● Exercise aim: Output every one of the following lines word for word.

(Records from a data source)
#####

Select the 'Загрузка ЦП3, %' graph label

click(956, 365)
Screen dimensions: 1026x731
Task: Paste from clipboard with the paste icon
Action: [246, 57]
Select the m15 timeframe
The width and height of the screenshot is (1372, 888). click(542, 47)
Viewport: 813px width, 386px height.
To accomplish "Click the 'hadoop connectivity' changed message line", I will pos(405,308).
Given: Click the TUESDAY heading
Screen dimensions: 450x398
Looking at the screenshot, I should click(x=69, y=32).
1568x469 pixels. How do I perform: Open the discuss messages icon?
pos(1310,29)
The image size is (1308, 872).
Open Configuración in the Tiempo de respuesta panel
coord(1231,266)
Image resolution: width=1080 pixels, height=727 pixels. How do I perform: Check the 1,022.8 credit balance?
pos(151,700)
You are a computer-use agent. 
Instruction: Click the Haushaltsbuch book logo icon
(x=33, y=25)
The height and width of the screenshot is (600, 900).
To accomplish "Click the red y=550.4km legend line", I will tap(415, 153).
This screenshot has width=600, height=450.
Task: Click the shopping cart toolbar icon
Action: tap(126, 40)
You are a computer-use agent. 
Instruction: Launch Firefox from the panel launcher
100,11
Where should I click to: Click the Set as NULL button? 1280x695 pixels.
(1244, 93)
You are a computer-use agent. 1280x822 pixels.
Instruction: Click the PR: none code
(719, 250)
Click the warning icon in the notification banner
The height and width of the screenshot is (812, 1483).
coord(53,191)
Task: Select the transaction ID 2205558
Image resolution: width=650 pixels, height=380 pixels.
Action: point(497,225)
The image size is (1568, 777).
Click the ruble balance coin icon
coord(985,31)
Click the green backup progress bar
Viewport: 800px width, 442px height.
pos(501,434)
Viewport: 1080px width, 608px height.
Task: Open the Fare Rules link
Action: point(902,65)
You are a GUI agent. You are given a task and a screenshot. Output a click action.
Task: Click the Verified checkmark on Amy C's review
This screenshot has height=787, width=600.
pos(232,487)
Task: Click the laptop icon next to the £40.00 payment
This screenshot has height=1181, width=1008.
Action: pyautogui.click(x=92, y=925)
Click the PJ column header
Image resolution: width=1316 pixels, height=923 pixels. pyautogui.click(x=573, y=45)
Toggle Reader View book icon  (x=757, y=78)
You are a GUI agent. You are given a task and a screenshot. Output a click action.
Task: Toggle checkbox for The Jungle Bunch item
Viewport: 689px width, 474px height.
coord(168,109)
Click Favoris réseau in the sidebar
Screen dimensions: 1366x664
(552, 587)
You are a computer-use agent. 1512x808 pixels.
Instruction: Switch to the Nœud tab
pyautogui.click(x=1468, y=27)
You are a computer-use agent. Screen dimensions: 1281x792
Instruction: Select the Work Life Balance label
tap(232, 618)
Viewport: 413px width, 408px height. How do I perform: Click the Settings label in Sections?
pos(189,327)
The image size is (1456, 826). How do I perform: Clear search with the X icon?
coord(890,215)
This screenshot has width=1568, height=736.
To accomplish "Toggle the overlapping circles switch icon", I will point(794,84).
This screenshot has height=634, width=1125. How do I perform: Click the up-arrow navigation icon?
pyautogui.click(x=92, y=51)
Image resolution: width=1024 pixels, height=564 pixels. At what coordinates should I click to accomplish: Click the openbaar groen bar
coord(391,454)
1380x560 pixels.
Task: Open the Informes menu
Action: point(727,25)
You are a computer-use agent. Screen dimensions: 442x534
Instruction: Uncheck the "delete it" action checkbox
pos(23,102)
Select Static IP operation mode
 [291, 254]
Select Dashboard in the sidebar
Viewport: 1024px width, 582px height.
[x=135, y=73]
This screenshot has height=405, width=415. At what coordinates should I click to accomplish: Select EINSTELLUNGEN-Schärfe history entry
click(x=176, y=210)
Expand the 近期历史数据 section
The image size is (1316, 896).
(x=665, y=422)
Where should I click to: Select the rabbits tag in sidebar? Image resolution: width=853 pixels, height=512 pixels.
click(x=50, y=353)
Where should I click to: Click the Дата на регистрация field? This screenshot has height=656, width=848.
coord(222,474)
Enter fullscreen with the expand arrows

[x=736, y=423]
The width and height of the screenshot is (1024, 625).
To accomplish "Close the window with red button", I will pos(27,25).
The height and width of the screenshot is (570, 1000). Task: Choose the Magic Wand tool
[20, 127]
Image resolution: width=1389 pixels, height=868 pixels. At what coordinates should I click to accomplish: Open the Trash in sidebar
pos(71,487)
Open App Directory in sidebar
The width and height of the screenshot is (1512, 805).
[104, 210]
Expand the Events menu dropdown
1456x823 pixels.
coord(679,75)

#####

● Correct response:
Select the 'Загрузка ЦП3, %' graph label

click(956, 365)
Screen dimensions: 1026x731
Task: Paste from clipboard with the paste icon
Action: [246, 57]
Select the m15 timeframe
The width and height of the screenshot is (1372, 888). click(542, 47)
Viewport: 813px width, 386px height.
To accomplish "Click the 'hadoop connectivity' changed message line", I will pos(405,308).
Given: Click the TUESDAY heading
Screen dimensions: 450x398
Looking at the screenshot, I should click(x=69, y=32).
1568x469 pixels. How do I perform: Open the discuss messages icon?
pos(1310,29)
The image size is (1308, 872).
Open Configuración in the Tiempo de respuesta panel
coord(1231,266)
Image resolution: width=1080 pixels, height=727 pixels. How do I perform: Check the 1,022.8 credit balance?
pos(151,700)
You are a computer-use agent. 
Instruction: Click the Haushaltsbuch book logo icon
(x=33, y=25)
The height and width of the screenshot is (600, 900).
To accomplish "Click the red y=550.4km legend line", I will tap(415, 153).
This screenshot has width=600, height=450.
Task: Click the shopping cart toolbar icon
Action: tap(126, 40)
You are a computer-use agent. 
Instruction: Launch Firefox from the panel launcher
100,11
Where should I click to: Click the Set as NULL button? 1280x695 pixels.
(1244, 93)
You are a computer-use agent. 1280x822 pixels.
Instruction: Click the PR: none code
(719, 250)
Click the warning icon in the notification banner
The height and width of the screenshot is (812, 1483).
coord(53,191)
Task: Select the transaction ID 2205558
Image resolution: width=650 pixels, height=380 pixels.
Action: point(497,225)
The image size is (1568, 777).
Click the ruble balance coin icon
coord(985,31)
Click the green backup progress bar
Viewport: 800px width, 442px height.
pos(501,434)
Viewport: 1080px width, 608px height.
Task: Open the Fare Rules link
Action: point(902,65)
You are a GUI agent. You are given a task and a screenshot. Output a click action.
Task: Click the Verified checkmark on Amy C's review
This screenshot has height=787, width=600.
pos(232,487)
Task: Click the laptop icon next to the £40.00 payment
This screenshot has height=1181, width=1008.
Action: pyautogui.click(x=92, y=925)
Click the PJ column header
Image resolution: width=1316 pixels, height=923 pixels. pyautogui.click(x=573, y=45)
Toggle Reader View book icon  (x=757, y=78)
You are a GUI agent. You are given a task and a screenshot. Output a click action.
Task: Toggle checkbox for The Jungle Bunch item
Viewport: 689px width, 474px height.
coord(168,109)
Click Favoris réseau in the sidebar
Screen dimensions: 1366x664
(552, 587)
You are a computer-use agent. 1512x808 pixels.
Instruction: Switch to the Nœud tab
pyautogui.click(x=1468, y=27)
You are a computer-use agent. Screen dimensions: 1281x792
Instruction: Select the Work Life Balance label
tap(232, 618)
Viewport: 413px width, 408px height. How do I perform: Click the Settings label in Sections?
pos(189,327)
The image size is (1456, 826). How do I perform: Clear search with the X icon?
coord(890,215)
This screenshot has width=1568, height=736.
To accomplish "Toggle the overlapping circles switch icon", I will point(794,84).
This screenshot has height=634, width=1125. How do I perform: Click the up-arrow navigation icon?
pyautogui.click(x=92, y=51)
Image resolution: width=1024 pixels, height=564 pixels. At what coordinates should I click to accomplish: Click the openbaar groen bar
coord(391,454)
1380x560 pixels.
Task: Open the Informes menu
Action: point(727,25)
You are a computer-use agent. Screen dimensions: 442x534
Instruction: Uncheck the "delete it" action checkbox
pos(23,102)
Select Static IP operation mode
 [291, 254]
Select Dashboard in the sidebar
Viewport: 1024px width, 582px height.
[x=135, y=73]
This screenshot has height=405, width=415. At what coordinates should I click to accomplish: Select EINSTELLUNGEN-Schärfe history entry
click(x=176, y=210)
Expand the 近期历史数据 section
The image size is (1316, 896).
(x=665, y=422)
Where should I click to: Select the rabbits tag in sidebar? Image resolution: width=853 pixels, height=512 pixels.
click(x=50, y=353)
Where should I click to: Click the Дата на регистрация field? This screenshot has height=656, width=848.
coord(222,474)
Enter fullscreen with the expand arrows

[x=736, y=423]
The width and height of the screenshot is (1024, 625).
To accomplish "Close the window with red button", I will pos(27,25).
The height and width of the screenshot is (570, 1000). Task: Choose the Magic Wand tool
[20, 127]
Image resolution: width=1389 pixels, height=868 pixels. At what coordinates should I click to accomplish: Open the Trash in sidebar
pos(71,487)
Open App Directory in sidebar
The width and height of the screenshot is (1512, 805).
[104, 210]
Expand the Events menu dropdown
1456x823 pixels.
coord(679,75)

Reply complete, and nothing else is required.